Comme toute étude, celle-ci comporte des limites méthodologiques qui doivent être prises en considération en vue de tirer des conclusions justes. Premièrement, les données relatives aux comportements problématiques proviennent des jeunes eux-mêmes et elles ont été recueillies à deux reprises seulement. De même, les mesures relatives aux présumés antécédents communs ont été recueillies à une seule occasion, lorsque les garçons étaient âgés de 12 ans. Un seul point de mesure et une seule source ne reflètent pas nécessairement l’évolution et l’ampleur de ces mesures à travers le temps et les contextes de vie. Enfin, un nombre relativement limité de variables a pu être évalué à l’âge de 12 ans. D’autres variables, telles la fréquentation d’amis déviants ou la présence de problèmes scolaires, pourraient s’avérer pertinentes dans le cadre de futures recherches. Enfin, tel qu’il a déjà été souligné, l’âge de 23 ans n’appartient peut-être pas encore au « monde adulte ».

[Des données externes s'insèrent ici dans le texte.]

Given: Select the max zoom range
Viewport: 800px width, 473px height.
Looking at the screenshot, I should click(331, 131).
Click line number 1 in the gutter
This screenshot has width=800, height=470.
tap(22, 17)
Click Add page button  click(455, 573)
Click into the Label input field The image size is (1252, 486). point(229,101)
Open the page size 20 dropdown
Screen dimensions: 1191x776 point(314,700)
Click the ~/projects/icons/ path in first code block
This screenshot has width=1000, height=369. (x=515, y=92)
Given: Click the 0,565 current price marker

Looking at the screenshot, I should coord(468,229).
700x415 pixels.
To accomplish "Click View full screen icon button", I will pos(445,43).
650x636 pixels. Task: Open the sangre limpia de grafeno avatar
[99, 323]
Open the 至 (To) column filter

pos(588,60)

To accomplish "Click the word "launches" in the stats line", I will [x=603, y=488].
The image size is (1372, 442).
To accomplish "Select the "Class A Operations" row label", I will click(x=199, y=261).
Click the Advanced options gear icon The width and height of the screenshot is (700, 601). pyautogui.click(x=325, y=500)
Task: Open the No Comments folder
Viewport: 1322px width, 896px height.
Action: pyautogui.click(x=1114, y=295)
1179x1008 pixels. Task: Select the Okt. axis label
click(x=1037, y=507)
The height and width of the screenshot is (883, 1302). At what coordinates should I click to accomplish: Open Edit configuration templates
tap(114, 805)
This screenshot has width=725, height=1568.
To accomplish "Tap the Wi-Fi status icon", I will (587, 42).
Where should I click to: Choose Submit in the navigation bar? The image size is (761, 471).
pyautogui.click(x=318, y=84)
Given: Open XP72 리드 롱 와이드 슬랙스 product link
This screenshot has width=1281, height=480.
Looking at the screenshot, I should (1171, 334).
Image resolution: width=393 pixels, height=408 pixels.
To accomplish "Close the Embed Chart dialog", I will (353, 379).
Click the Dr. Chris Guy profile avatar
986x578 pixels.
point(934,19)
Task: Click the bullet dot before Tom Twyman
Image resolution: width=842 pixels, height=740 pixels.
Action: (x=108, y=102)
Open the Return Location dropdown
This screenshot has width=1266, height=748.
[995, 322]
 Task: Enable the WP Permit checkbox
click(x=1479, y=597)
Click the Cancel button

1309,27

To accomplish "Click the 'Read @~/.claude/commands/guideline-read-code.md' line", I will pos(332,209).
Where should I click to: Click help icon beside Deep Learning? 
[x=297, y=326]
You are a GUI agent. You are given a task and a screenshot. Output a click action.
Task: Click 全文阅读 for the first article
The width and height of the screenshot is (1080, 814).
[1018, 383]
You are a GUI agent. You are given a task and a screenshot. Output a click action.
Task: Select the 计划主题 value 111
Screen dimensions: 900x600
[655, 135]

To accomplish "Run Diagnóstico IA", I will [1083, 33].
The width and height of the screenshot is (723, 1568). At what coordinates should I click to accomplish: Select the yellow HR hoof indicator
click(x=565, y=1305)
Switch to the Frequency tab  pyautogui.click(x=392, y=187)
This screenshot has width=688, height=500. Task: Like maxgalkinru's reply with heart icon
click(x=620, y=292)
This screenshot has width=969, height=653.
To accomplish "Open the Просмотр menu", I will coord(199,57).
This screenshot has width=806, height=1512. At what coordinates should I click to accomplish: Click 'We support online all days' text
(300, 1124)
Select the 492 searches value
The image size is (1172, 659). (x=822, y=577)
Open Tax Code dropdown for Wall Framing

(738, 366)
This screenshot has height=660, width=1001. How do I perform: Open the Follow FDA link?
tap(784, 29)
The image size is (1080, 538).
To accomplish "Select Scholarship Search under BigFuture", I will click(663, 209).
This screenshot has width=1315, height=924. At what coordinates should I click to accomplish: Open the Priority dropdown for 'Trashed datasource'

La présente étude offre, en revanche, des atouts méthodologiques intéressants, tels que des sources différentes pour les présumés antécédents communs et les comportements problématiques, ce qui a pu, en partie, expliquer la différence entre les résultats actuels et ceux rapportés par d’autres auteurs tels Slustke et al. (2005) et Vitaro et al. (2001). L’âge auquel les mesures relatives aux antécédents communs ont été recueillies peut aussi expliquer ces différences. Un autre atout important, outre sa perspective longitudinale, concerne l’utilisation de deux groupes de participants avec des caractéristiques sociodémographiques différentes. Le fait d’avoir réussi à établir des relations très similaires à travers les deux groupes de participants augmente la validité externe des résultats obtenus et des conclusions qui s’en dégagent. En bref, les liens entre la pratique des JHA, les comportements délinquants et la consommation problématique de psychotropes sont aussi sinon plus élevés au début de l’âge adulte qu’au milieu de l’adolescence. À 23 ans, les relations ne semblent toutefois pas découler d’antécédents communs évalués à la préadolescence. Néanmoins, plusieurs de ces antécédents prédisent les problèmes de JHA. Ils peuvent donc servir à dépister les jeunes à risque d’éprouver des problèmes de jeu au début de l’âge adulte.
Appendices
Note
-
[1]
Cette recherche a été rendue possible grâce à une subvention du Fonds québécois de la recherche sur la société et la culture (FQRSC) dans le cadre d’une action concertée sur la criminalité et les jeux de hasard et d’argent.